Support Vector Machine Regression with R

Last Update: March 6, 2020

Algorithm learning consists of algorithm training within training data subset for optimal parameters estimation and algorithm testing within testing data subset using previously optimized parameters. This corresponds to a supervised regression machine learning task.

This topic is part of Machine Trading Analysis with R course. Feel free to take a look at Course Curriculum.

This tutorial has an educational and informational purpose and doesn’t constitute any type of trading or investment advice. All content, including code and data, is presented for personal educational use exclusively and with no guarantee of exactness of completeness. Past performance doesn’t guarantee future results. Please read full Disclaimer.

An example of supervised boundary-based machine learning algorithm is support vector machine [1] which consists of predicting output target feature by separating output target and input predictor features data into optimal hyper-planes. Output target prediction error regularization and time series cross-validation are used for lowering variance error source generated by a greater model complexity.

1. Kernel function.

Kernel function consists of transforming output target and input predictors feature data into higher dimensional feature space to perform linear separation into optimal hyper-planes. For supervised machine learning, linear, polynomial, Gaussian radial basis or hyperbolic tangent sigmoid functions are used.

1.1. Kernel function formula notation.

\left ( linear \right )\: k\left ( x,y \right )=\sum_{t=1}^{n}x_{t}y_{t}

Where k\left ( x,y \right ) = linear kernel function, x_{t} = input predictor features data, y_{t} = output target feature data.

2. Algorithm definition.

Quadratic programming consists of finding optimal width coefficients by maximizing separation between output target and input predictors features data support vectors subject to output target prediction errors regularization and tolerance margin.

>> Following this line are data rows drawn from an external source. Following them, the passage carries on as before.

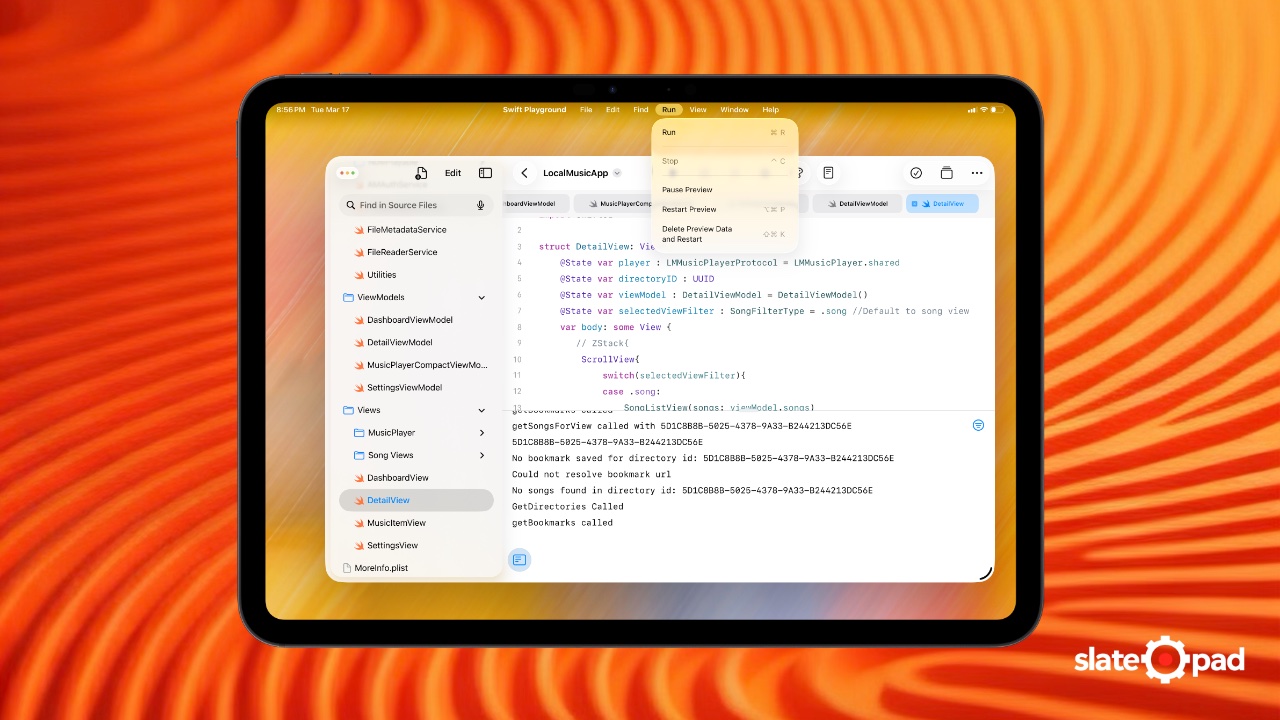Open the notes/documentation icon in the toolbar
1280x720 pixels.
pos(828,172)
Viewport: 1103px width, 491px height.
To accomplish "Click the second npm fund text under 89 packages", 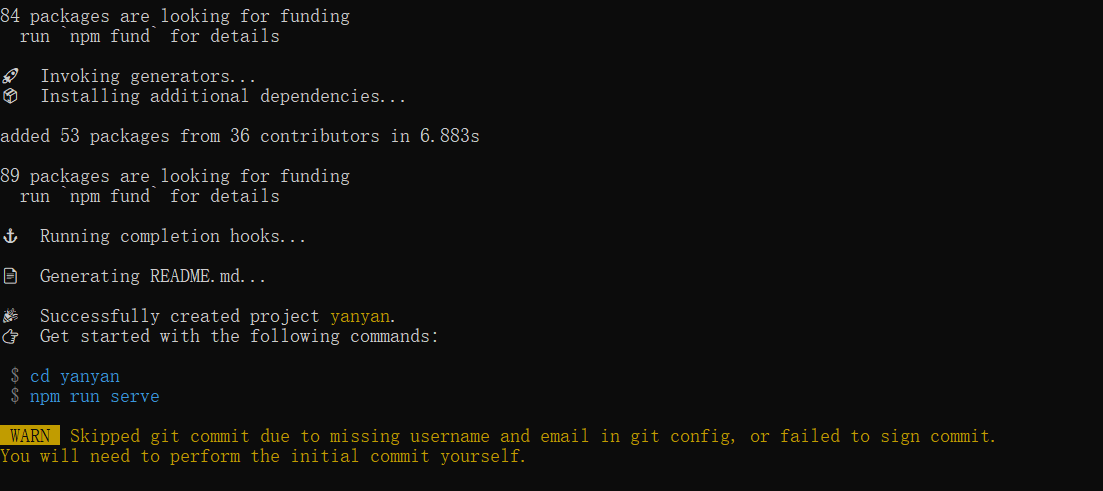I will 110,196.
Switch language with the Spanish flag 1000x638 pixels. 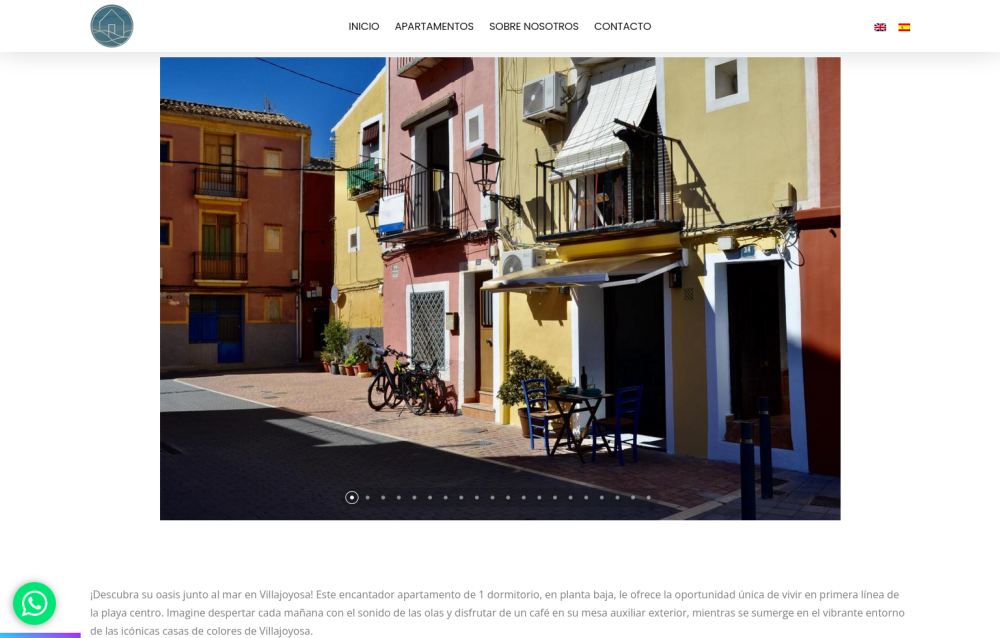click(904, 27)
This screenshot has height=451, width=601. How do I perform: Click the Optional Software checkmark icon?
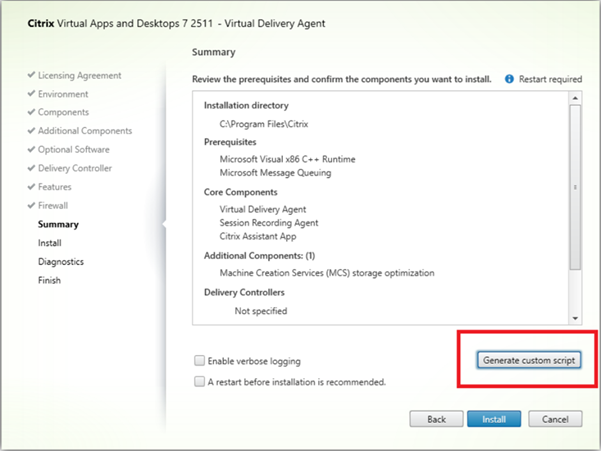31,150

2.1. Algorithm formula notation.

min\left ( objective \right )=\frac{1}{2}\left | \omega \right |^{2}+\varphi \sum_{t=1}^{n}\left ( \delta_{t}+\delta_{t}^{*} \right )

constraints:

y_{t}-\omega x_{t}-\alpha\leq \varepsilon +\delta_{t}

\omega x_{t}+\alpha-y_{t}\leq \varepsilon+\delta_{t}^{*}

\delta_{t},\delta_{t}^{*}\geq 0

Where \omega = support vectors margin width coefficient, \varphi = output target feature prediction error regularization coefficient, \delta_{t},\delta_{t}^{*} = output target feature prediction error or distance outside of margins, y_{t} = output target feature data, x_{t} = input predictor features data \alpha = intercept coefficient or bias, \varepsilon = output target feature prediction error tolerance margin, n = number of observations.

3. R script code example.

3.1. Load R packages [2].

library('quantmod')
library('e1071')

3.2. Support vector machine regression data reading, target and predictor features creation, training and testing ranges delimiting.

  • Data: S&P 500® index replicating ETF (ticker symbol: SPY) daily adjusted close prices (2007-2015).
  • Data daily arithmetic returns used for target feature (current day) and predictor feature (previous day).
  • Target and predictor features creation, training and testing ranges delimiting not fixed and only included for educational purposes.
data <- read.csv("Support-Vector-Machine-Regression-Data.txt",header=T)
spy <- xts(data[,2],order.by=as.Date(data[,1]))
rspy <- dailyReturn(spy)
rspy1 <- lag(rspy,k=1)
rspyall <- cbind(rspy,rspy1)
colnames(rspyall) <- c('rspy','rspy1')
rspyall <- na.exclude(rspyall)
rspyt <- window(rspyall,end='2014-01-01')
rspyf <- window(rspyall,start='2014-01-01')

3.3. Support vector machine regression fitting, output and chart.

  • Support vector machine fitting within training range.
  • Support vector machine fitting kernel function, cost regularization coefficient and epsilon tolerance margin not fixed and only included for educational purposes.
svmt <- svm(rspy~rspy1,data=rspyt,kernel='linear',cost=1.0,epsilon=0.1)
svmtfv <- predict(svmt,data=rspyt$rspy1)
In:
coef(svmt)
Out:
(Intercept)       rspy1 
 0.04709576 -0.05851165
plot(y=coredata(rspyt$rspy),x=coredata(rspyt$rspy1))
points(y=svmtfv,x=coredata(rspyt$rspy1),col='blue')
4. References.

[1] Harris Drucker, Christopher Burges, Linda Kaufman, Alexander Smola and Vladimir Vapnik. “Support Vector Regression Machines”. MIT Press. 1997.

[2] Jeffrey A. Ryan and Joshua M. Ulrich. “quantmod: Quantitative Financial Modelling Framework”. R package version 0.4-15. 2019.

David Meyer, Evgenia Dimitriadou, Kurt Hornik, Andreas Weingessel and Friedrich Leisch. “e1071: Misc Functions of the Department of Statistics, Probability Theory Group (Formerly: E1071), TU Wien”. R package version 1.7-3. 2019.